Our findings show interpretable machine learning can uncover practical water quality thresholds. The Sulfate threshold suggests safety issues may start below current guidelines, possibly due to interactions with other factors. pH’s importance reflects its role in water chemistry, affecting things like toxicity. Hardness’s role, not covered by WHO, may point to links with contamination or treatment issues.

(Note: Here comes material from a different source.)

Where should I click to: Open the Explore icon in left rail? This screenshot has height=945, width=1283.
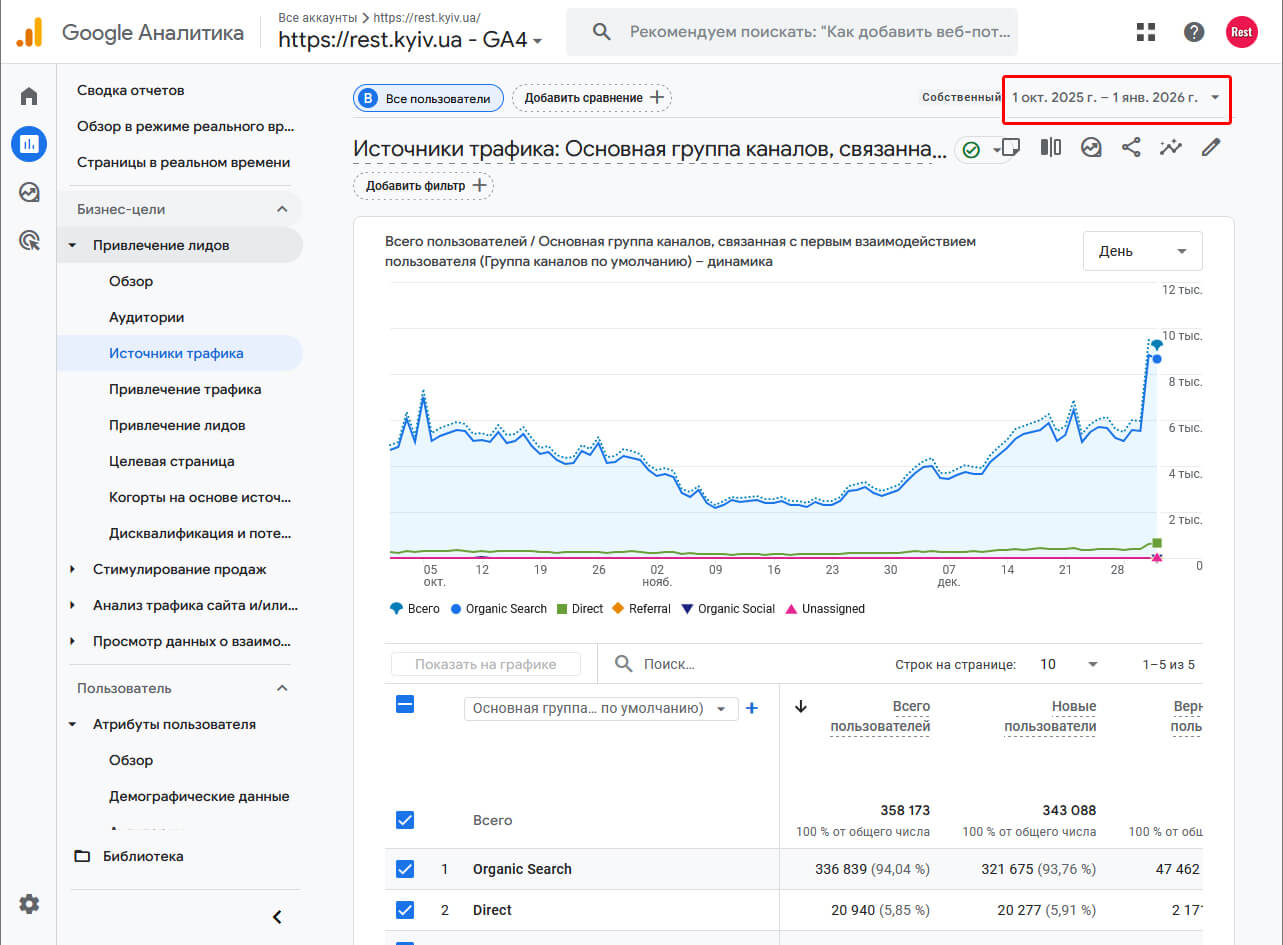(x=29, y=192)
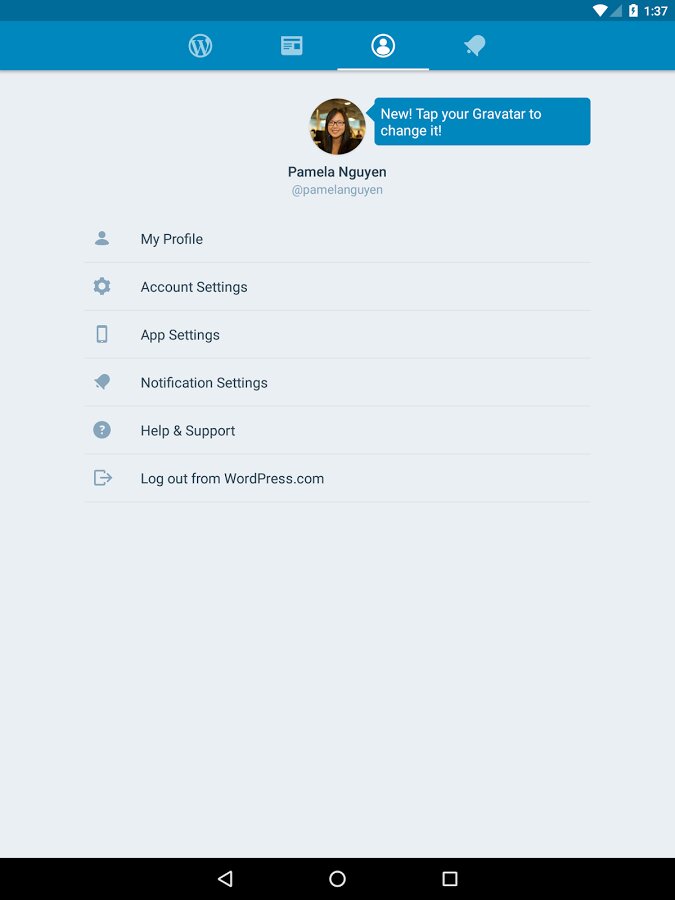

This study stands out by using SHAP to find thresholds in complex, non-linear data, unlike simpler statistical methods. Water facilities could use these thresholds for focused monitoring, and regulators might refine guidelines. However, the dataset’s size and regional focus limit broader use. The 62% accuracy shows the challenge of water quality prediction, but useful insights still emerged. Future work should test these thresholds globally, add time-based data, and include more contaminants.


5. Conclusion

This study shows how transparent machine learning can move beyond predicting water safety to identifying specific risk levels. By finding data-driven thresholds for key factors, we offer practical guidance for water monitoring and potential updates to regulations. This approach is a blueprint for clear AI solutions in environmental health. Future efforts should validate these findings across regions, add more factors, and build real-time monitoring systems.


References

[1] World Health Organization. (2017). Guidelines for drinking-water quality: fourth edition. Geneva: WHO.
[2] Ahmed, U., et al. (2019). Efficient water quality prediction using supervised machine learning. Water, 11(11), 2210.
[3] Naganna, S. R., et al. (2019). Factors influencing groundwater quality assessment using machine learning. Environmental Monitoring and Assessment, 191(5), 1–14.
[4] Molnar, C. (2020). Interpretable Machine Learning. Lulu.com.
[5] Lundberg, S. M., & Lee, S. I. (2017). A unified approach to interpreting model predictions. Advances in Neural Information Processing Systems, 30.
[6] Kaggle. (2020). Water Quality Dataset. https://kaggle.com/datasets/adityakadiwal/water-potability
[7] Chen, T., & Guestrin, C. (2016). XGBoost: A scalable tree boosting system. Proceedings of the 22nd ACM SIGKDD International Conference.
[8] Štrumbelj, E., & Kononenko, I. (2014). Explaining prediction models and individual predictions with feature contributions. Knowledge and Information Systems, 41(3), 1–20.
[9] WHO. (2003). Sulfate in drinking-water. Background document for development of WHO guidelines.
[10] Gray, N. F. (2014). Drinking water quality: problems and solutions. Cambridge University Press.